Un proceso encuadrado en la reforma laboral del sector

La medida se inscribe en un entramado normativo que combina la Ley 22.351, el Presupuesto 2026 y el régimen de carrera establecido por el Decreto 647/2022. Este último redefinió las condiciones laborales y de ingreso del Cuerpo de Guardaparques Nacionales, introduciendo un esquema más formalizado de selección y progresión.

El llamado aprobado ahora activa ese andamiaje: valida las bases diseñadas por el Comité de Selección y pone en marcha un proceso competitivo para el ingreso al Agrupamiento Técnico, categoría Guardaparque GT-2. La inscripción será electrónica, aunque exigirá también la presentación física de documentación en la sede central del organismo.

En términos operativos, la resolución traduce un paso concreto: transformar cargos vacantes —ya financiados— en posiciones efectivamente ocupadas.

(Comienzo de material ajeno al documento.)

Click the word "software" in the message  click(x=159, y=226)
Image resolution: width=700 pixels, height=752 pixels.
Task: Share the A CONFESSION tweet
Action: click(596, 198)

Pero también refleja una decisión política más amplia: sostener la estructura estatal en áreas estratégicas, en este caso vinculadas a la conservación territorial.

Cobertura de vacantes y fortalecimiento técnico

El concurso se apoya en un régimen de selección aprobado en 2023, que define perfiles, etapas de evaluación y criterios de ingreso. Esto implica que los nuevos guardaparques no solo cubrirán puestos disponibles, sino que ingresarán bajo parámetros actualizados de capacitación y desempeño.

La resolución fija además un cronograma tentativo y habilita a la coordinación concursal a introducir modificaciones, salvo en las fechas de inscripción. Este detalle no es menor: deja margen de maniobra administrativa en un proceso que suele extenderse en el tiempo y que requiere validaciones técnicas y legales.

Desde el punto de vista institucional, el movimiento responde a una necesidad concreta de gestión: dotar de recursos humanos a un organismo que tiene bajo su órbita la administración de áreas protegidas en todo el país.

Aunque se trata de una medida administrativa, la convocatoria tiene implicancias en la dinámica interna del Estado. Por un lado, refuerza la estructura de un organismo descentralizado que depende de la órbita de Turismo y Ambiente dentro de la Jefatura de Gabinete. Por otro, activa un mecanismo de ingreso a planta permanente en un contexto donde la política de empleo público suele estar bajo revisión.

El hecho de que los cargos estén previamente financiados reduce el margen de conflicto presupuestario, pero no elimina la lectura política: ampliar o completar dotaciones en áreas específicas puede interpretarse como una priorización sectorial dentro del Gobierno.

Al mismo tiempo, el proceso involucra a actores técnicos y jurídicos —desde el Comité de Selección hasta las direcciones de Recursos Humanos y Asuntos Jurídicos—, consolidando un esquema institucional que combina decisiones políticas con validaciones administrativas.

Un proceso abierto

El llamado ya tiene fechas definidas, pero su desarrollo efectivo dependerá de múltiples factores: la cantidad de postulantes, los tiempos de evaluación y la eventual necesidad de ajustes en el cronograma.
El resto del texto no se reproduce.